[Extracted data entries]
==================================================

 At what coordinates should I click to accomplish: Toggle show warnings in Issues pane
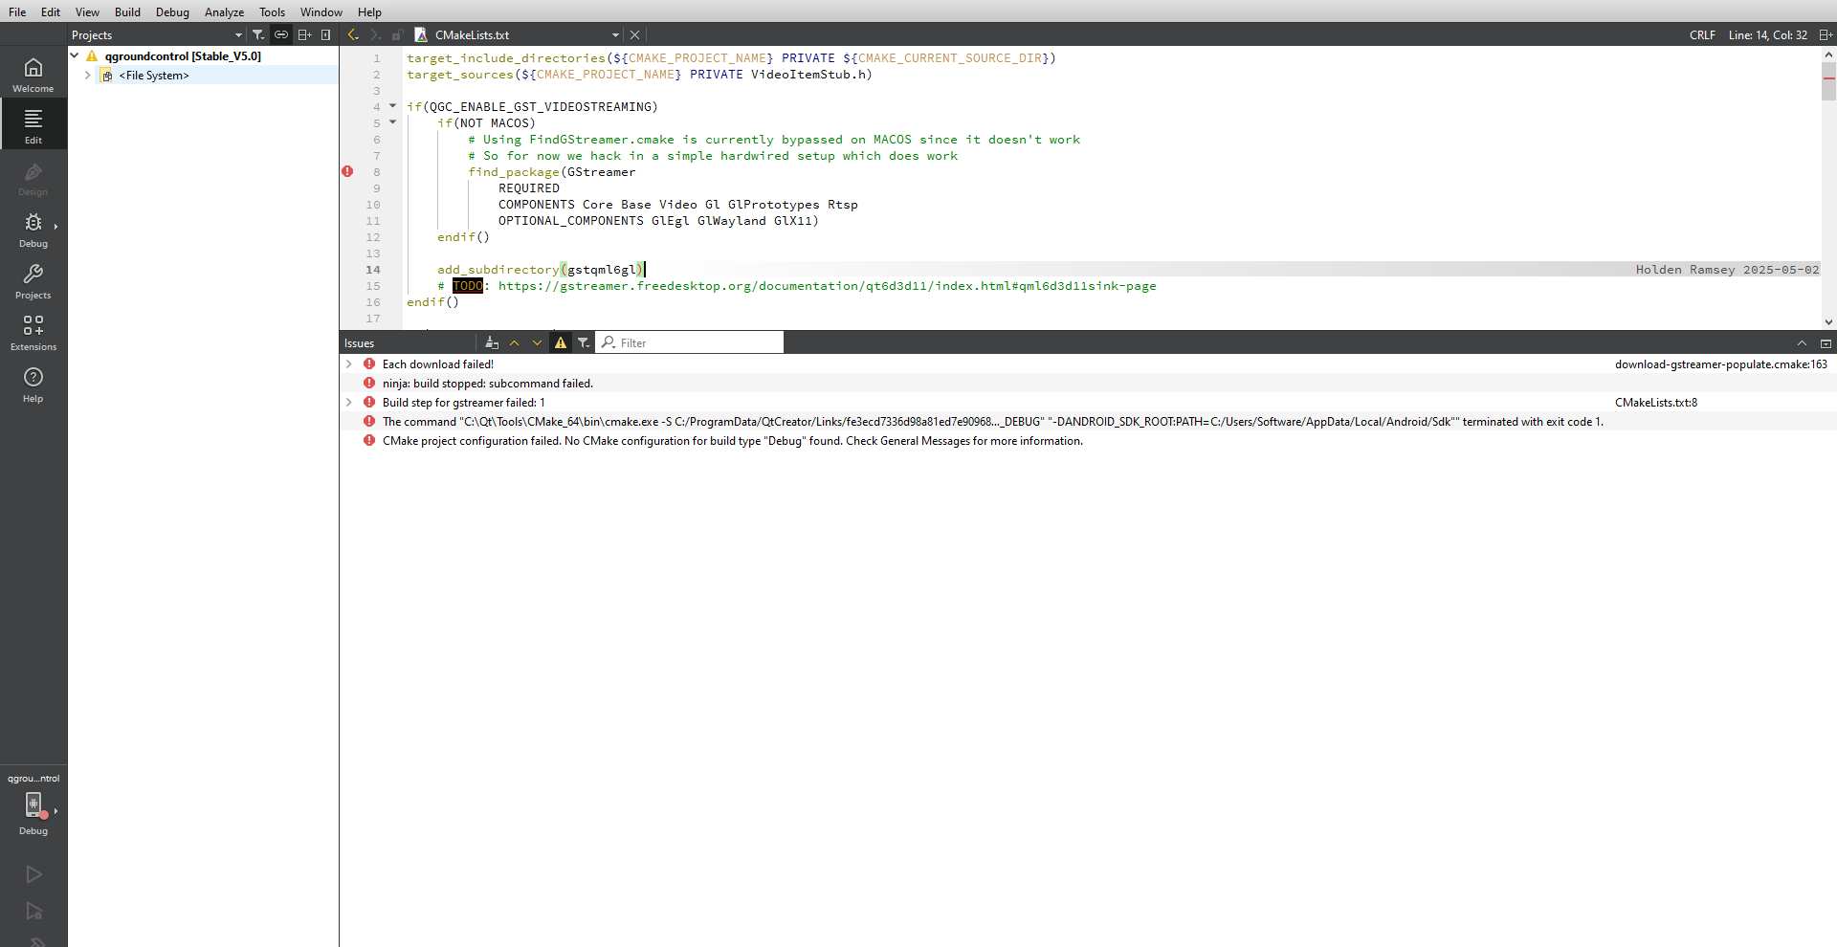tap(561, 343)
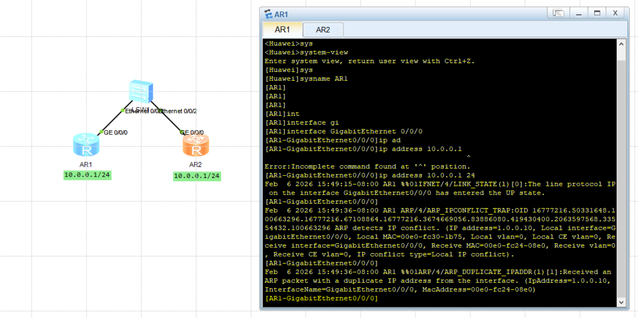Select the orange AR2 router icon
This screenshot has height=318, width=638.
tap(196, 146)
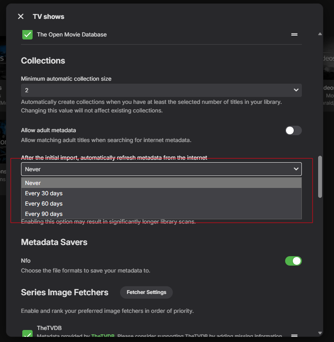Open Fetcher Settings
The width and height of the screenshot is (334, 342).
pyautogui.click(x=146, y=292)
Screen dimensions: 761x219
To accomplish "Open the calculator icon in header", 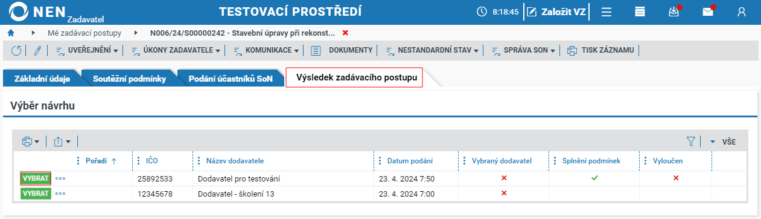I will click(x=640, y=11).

==================================================

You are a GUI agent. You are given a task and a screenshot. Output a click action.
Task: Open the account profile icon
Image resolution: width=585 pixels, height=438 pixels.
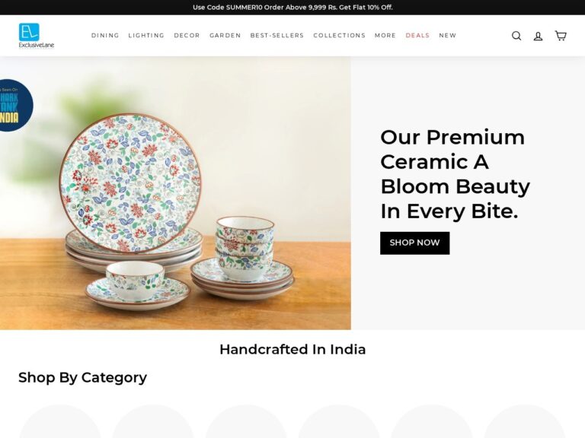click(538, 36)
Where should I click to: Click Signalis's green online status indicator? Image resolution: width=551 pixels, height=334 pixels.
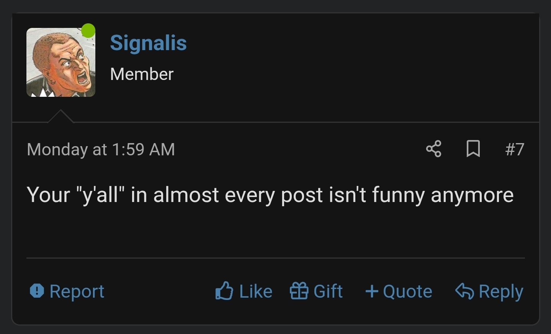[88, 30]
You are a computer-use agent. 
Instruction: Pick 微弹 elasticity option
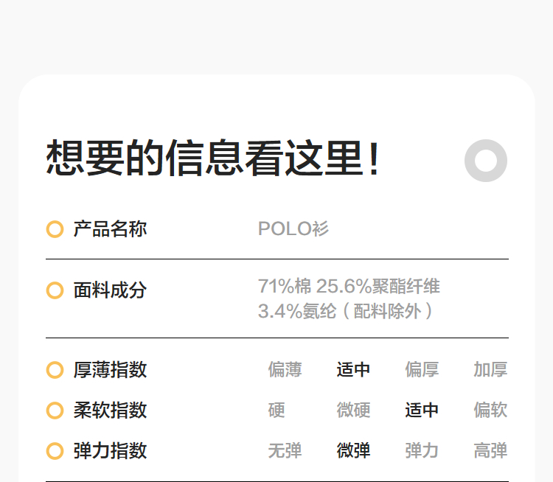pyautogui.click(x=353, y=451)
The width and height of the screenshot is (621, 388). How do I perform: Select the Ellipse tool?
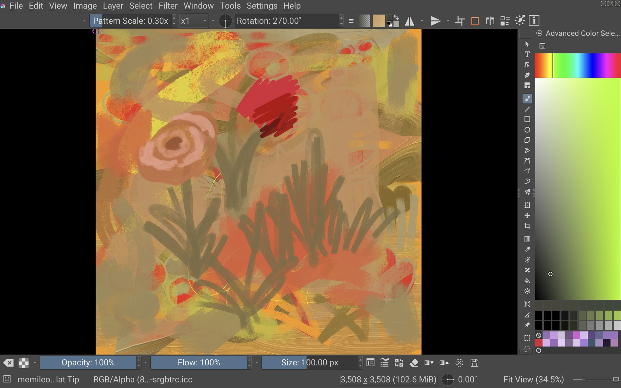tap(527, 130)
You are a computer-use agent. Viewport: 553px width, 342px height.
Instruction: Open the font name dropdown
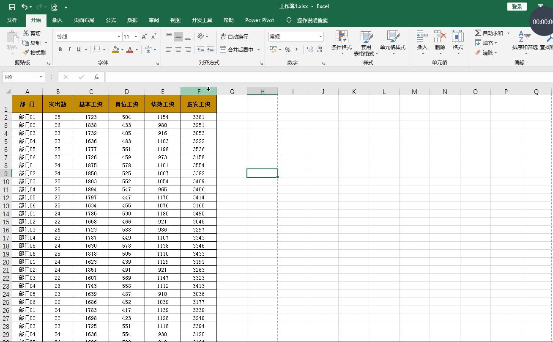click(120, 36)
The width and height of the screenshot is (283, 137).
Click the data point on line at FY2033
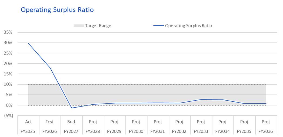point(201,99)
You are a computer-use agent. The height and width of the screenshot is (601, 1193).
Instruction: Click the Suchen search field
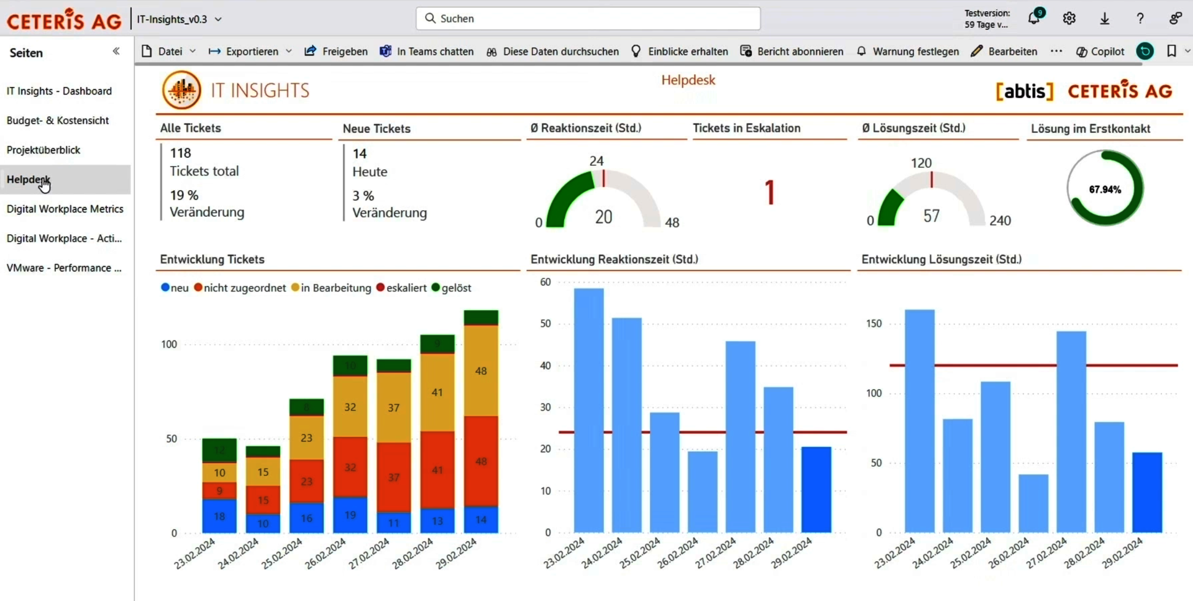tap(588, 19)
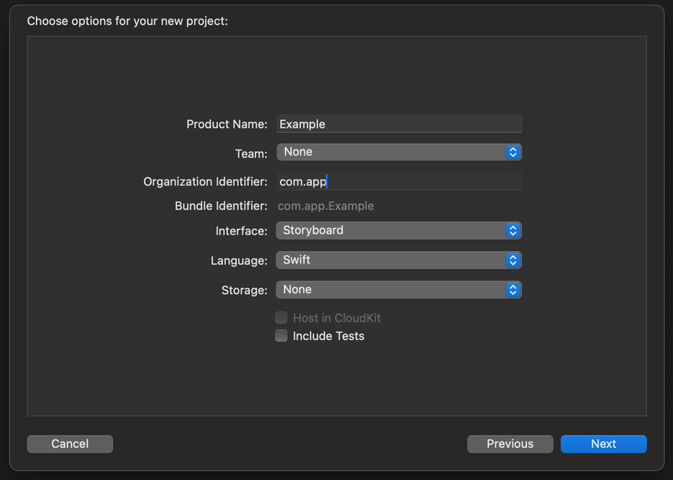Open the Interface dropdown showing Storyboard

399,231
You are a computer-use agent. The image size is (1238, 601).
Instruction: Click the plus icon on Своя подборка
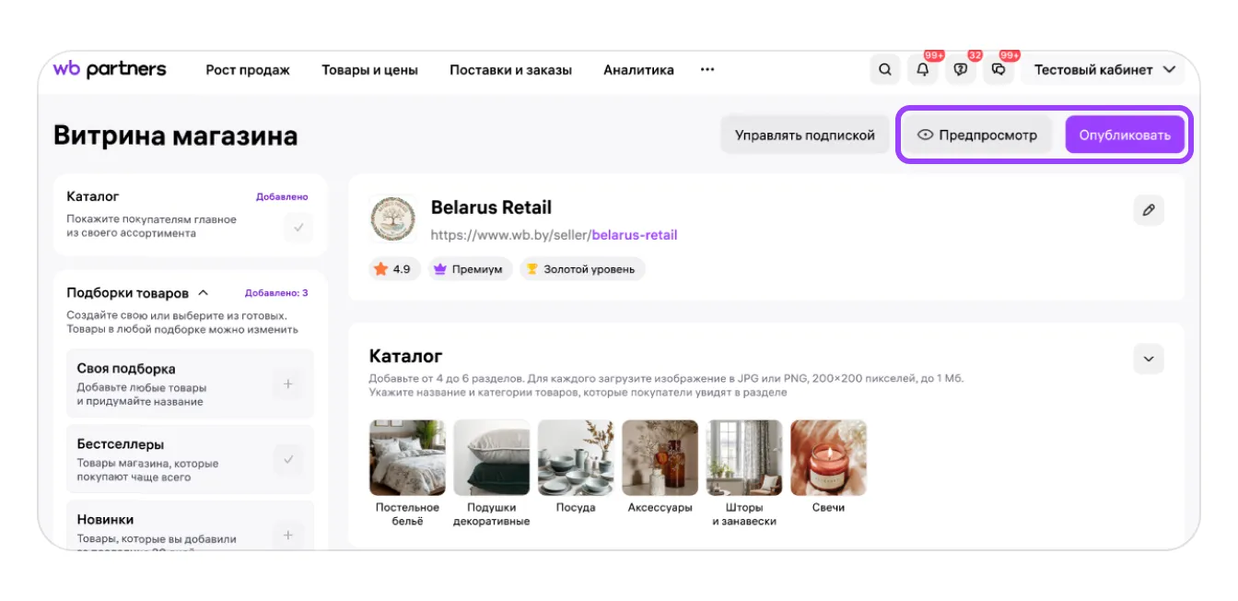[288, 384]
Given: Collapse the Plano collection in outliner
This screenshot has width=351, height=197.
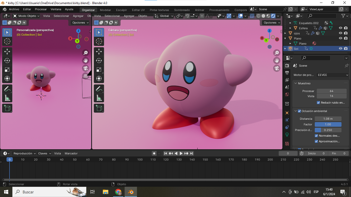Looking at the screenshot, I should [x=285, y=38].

==================================================

• _EXERCISE GOAL_
Look through the entries above. Copy out every line holding the word "agent".

• _TASK RESPONSE_
You are a GUI agent. You are given a task and a screenshot. Output a click action.
You are a computer-use agent. 
You are a computer-use agent. Viewport: 553px width, 342px height.
You are a computer-use agent. The height and width of the screenshot is (601, 1193).
You are a computer-use agent. The image size is (1238, 601).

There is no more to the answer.